Fitting data to the model:

guI_data <- list(g=as.integer(guImmun$mom),
                x=data.frame(guImmun$kid2p, guImmun$mom25p),
ranIntFit <- stan(file = "first_model.stan", data = guI_data,
                  iter = 500, chains = 1)
summary(ranIntFit, pars = c("alpha", "beta", "a[1]", "a[2]", "a[3]", "sigma"),
                          probs = c(0.025, 0.975),
                          digits = 2)

However, if I use stan_glmer() function, the result would be presented as follows.

M1_stanglmer <- stan_glmer(immun ~ kid2p + mom25p + (1 | mom), 
                           family = binomial("logit"), 
                           data = guImmun,
                           iter = 500,
                           chains = 1,
                           seed = 349)
print(M1_stanglmer, digits = 2)

But the results do not match, especially the result of fixed intercept.
Could anyone help me figure out what’s wrong with my code? Thanks!

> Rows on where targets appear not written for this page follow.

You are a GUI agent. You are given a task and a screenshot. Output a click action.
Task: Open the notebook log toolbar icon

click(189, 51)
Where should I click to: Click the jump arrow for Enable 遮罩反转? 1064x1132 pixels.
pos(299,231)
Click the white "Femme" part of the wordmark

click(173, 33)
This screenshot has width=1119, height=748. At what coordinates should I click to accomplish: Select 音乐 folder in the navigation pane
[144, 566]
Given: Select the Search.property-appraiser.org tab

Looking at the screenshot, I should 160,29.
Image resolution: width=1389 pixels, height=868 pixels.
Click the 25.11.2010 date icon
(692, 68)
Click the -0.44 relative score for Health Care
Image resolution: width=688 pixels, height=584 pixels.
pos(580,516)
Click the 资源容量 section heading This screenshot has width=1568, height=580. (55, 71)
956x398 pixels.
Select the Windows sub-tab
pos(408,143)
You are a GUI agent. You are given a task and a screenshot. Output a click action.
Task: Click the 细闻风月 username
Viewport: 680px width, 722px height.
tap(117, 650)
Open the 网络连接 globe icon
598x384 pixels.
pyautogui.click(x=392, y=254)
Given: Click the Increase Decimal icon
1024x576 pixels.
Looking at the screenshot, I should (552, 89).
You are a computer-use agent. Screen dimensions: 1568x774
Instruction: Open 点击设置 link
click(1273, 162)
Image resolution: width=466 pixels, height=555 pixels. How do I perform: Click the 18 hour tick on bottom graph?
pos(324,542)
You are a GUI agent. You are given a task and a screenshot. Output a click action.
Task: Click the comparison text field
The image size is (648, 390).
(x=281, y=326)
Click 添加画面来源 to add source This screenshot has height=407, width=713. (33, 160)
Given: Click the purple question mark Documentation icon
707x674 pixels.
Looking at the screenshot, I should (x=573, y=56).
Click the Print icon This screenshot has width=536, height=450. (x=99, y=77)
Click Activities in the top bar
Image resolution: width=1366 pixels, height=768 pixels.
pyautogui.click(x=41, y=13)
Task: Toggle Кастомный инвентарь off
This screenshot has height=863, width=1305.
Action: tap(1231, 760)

I don’t use stan_glmer() regularly. My first guess is that the default priors are different than what you are using – which depending on how informative your data is may result in noticeably different posteriors. I think there is probably a way to extract the automatically generated stan code and compare it to your own.

Thank you very much for replying. What prior do you recommend to use?

There is a lot of literature on prior selection and I don’t want to embarrass myself by trying to summarize it in a comment here! I would recommend these works and associated references as an introduction to the applied modeling philosophies typically found on this forum:

You can also take a look at the stan_glmer() documentation to see if they provide a reference for their default priors.

Thank you very much for the summary! I appreciate it. I will look into them.